[What is required] Copying starts at the line containing "Click the Total Votes column header" and stops after the last line of the records; each line is repeated exactly, and pictures are skipped.

● ● ● ● ●

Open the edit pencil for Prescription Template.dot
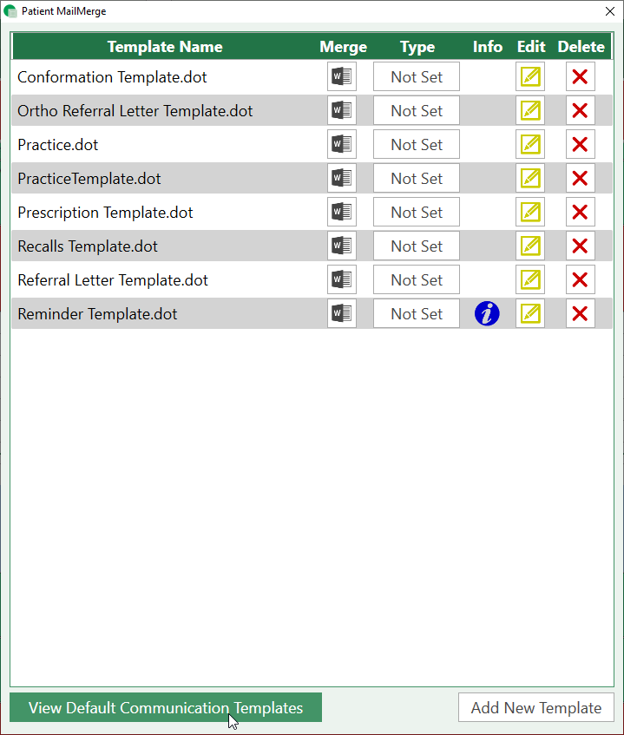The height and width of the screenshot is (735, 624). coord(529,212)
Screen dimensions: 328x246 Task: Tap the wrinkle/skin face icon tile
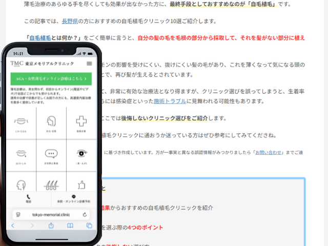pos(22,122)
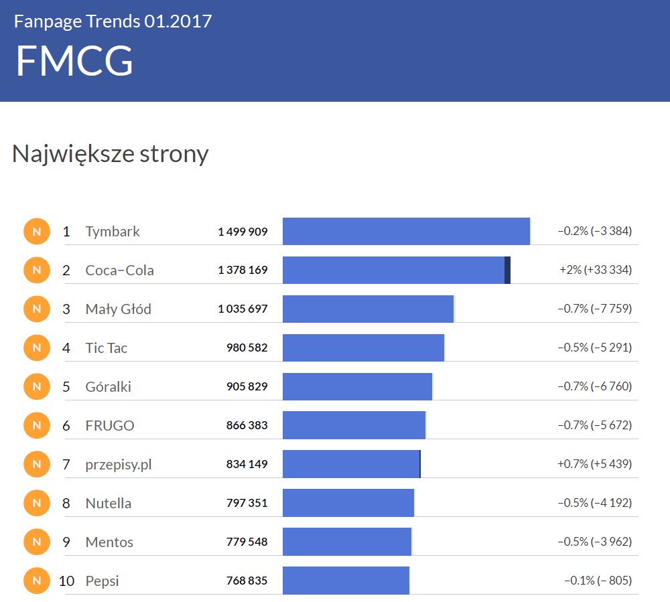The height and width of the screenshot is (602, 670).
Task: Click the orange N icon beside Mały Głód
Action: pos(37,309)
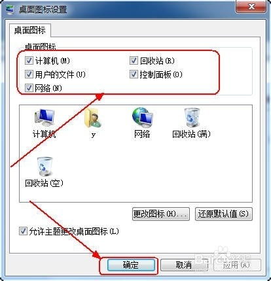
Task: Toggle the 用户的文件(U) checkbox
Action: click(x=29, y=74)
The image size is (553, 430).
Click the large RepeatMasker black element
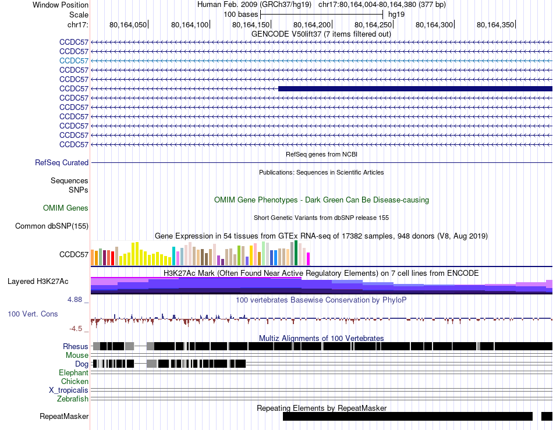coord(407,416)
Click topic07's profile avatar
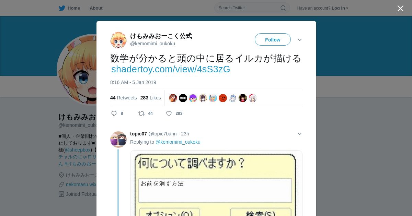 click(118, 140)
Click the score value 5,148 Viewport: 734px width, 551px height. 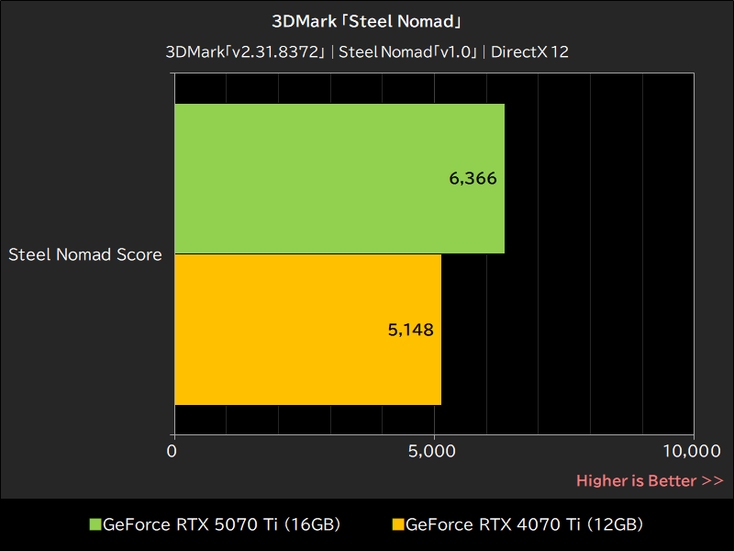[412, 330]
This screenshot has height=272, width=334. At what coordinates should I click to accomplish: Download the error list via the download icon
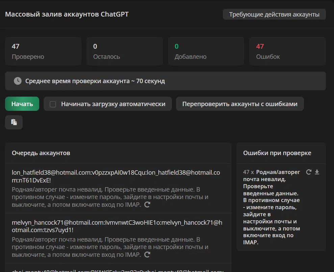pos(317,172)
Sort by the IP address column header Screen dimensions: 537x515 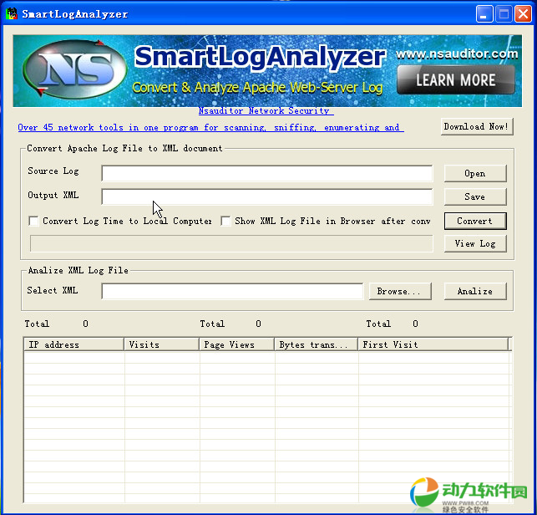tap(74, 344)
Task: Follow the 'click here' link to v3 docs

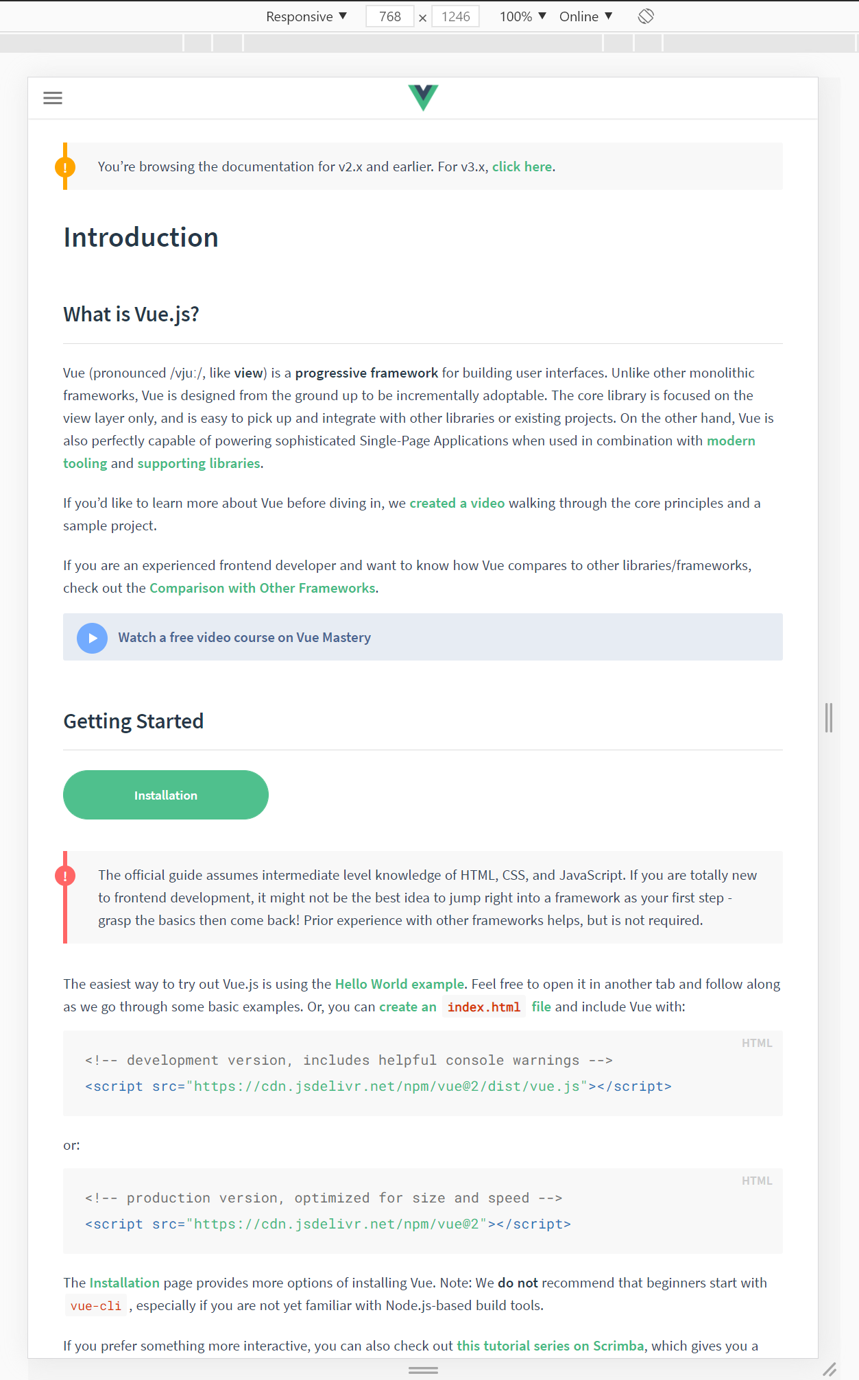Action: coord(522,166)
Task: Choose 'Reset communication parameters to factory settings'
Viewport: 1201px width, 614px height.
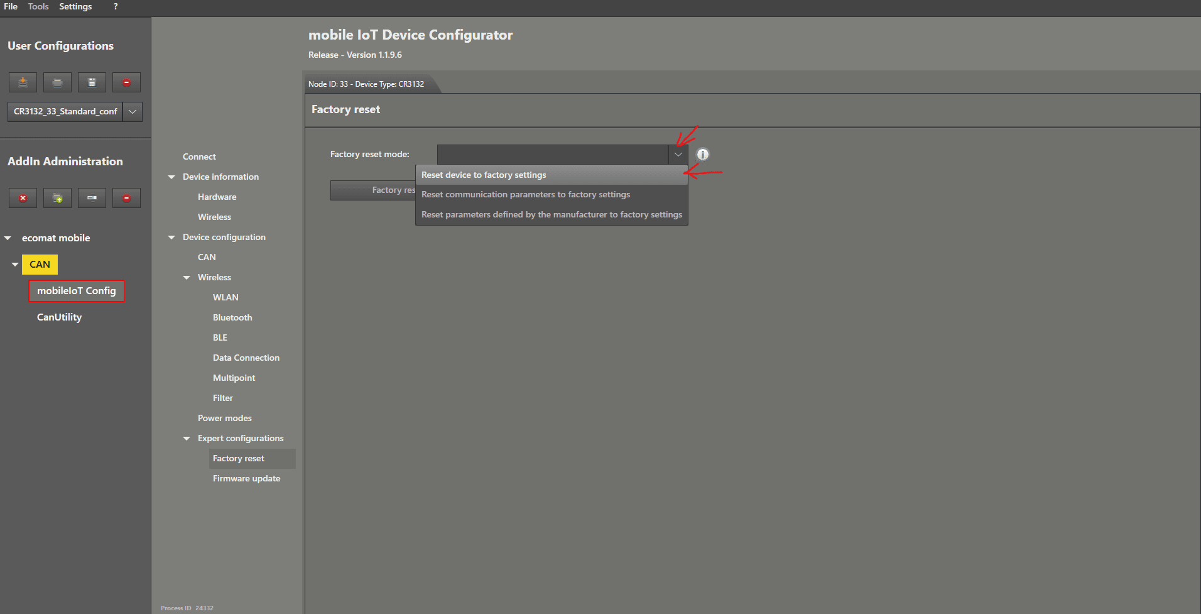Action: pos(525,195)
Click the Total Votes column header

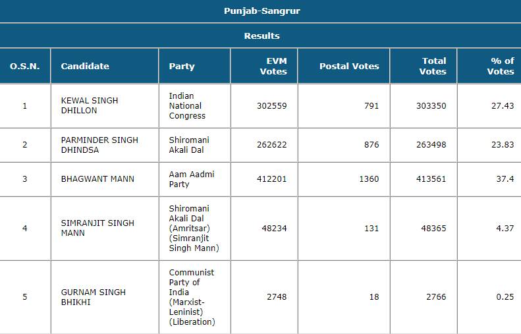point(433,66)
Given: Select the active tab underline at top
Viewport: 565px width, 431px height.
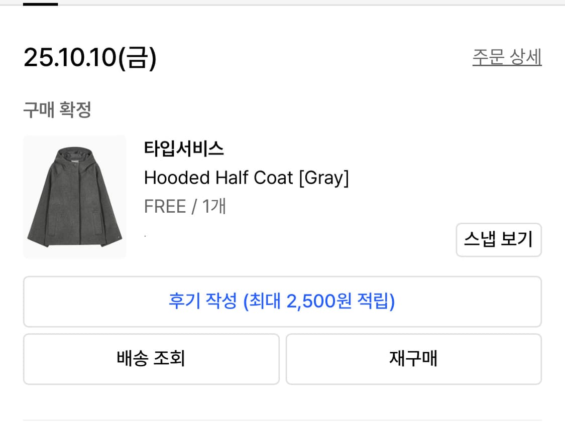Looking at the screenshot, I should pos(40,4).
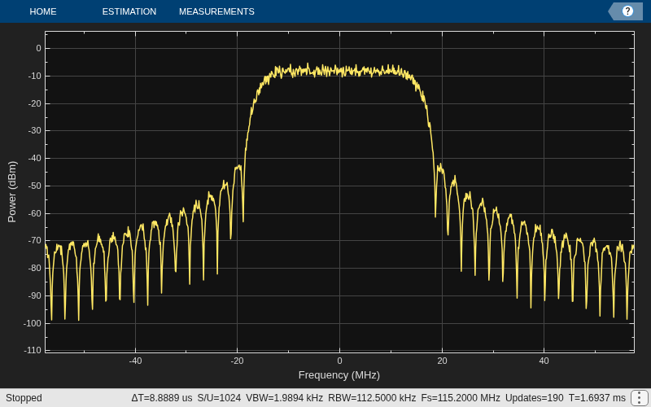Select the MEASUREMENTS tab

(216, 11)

● ● ● ● ●

[Written response]
Click the Total Votes column header

point(433,66)
Given: Select the active tab underline at top
Viewport: 565px width, 431px height.
Looking at the screenshot, I should pos(40,4).
Select the MEASUREMENTS tab

(216, 11)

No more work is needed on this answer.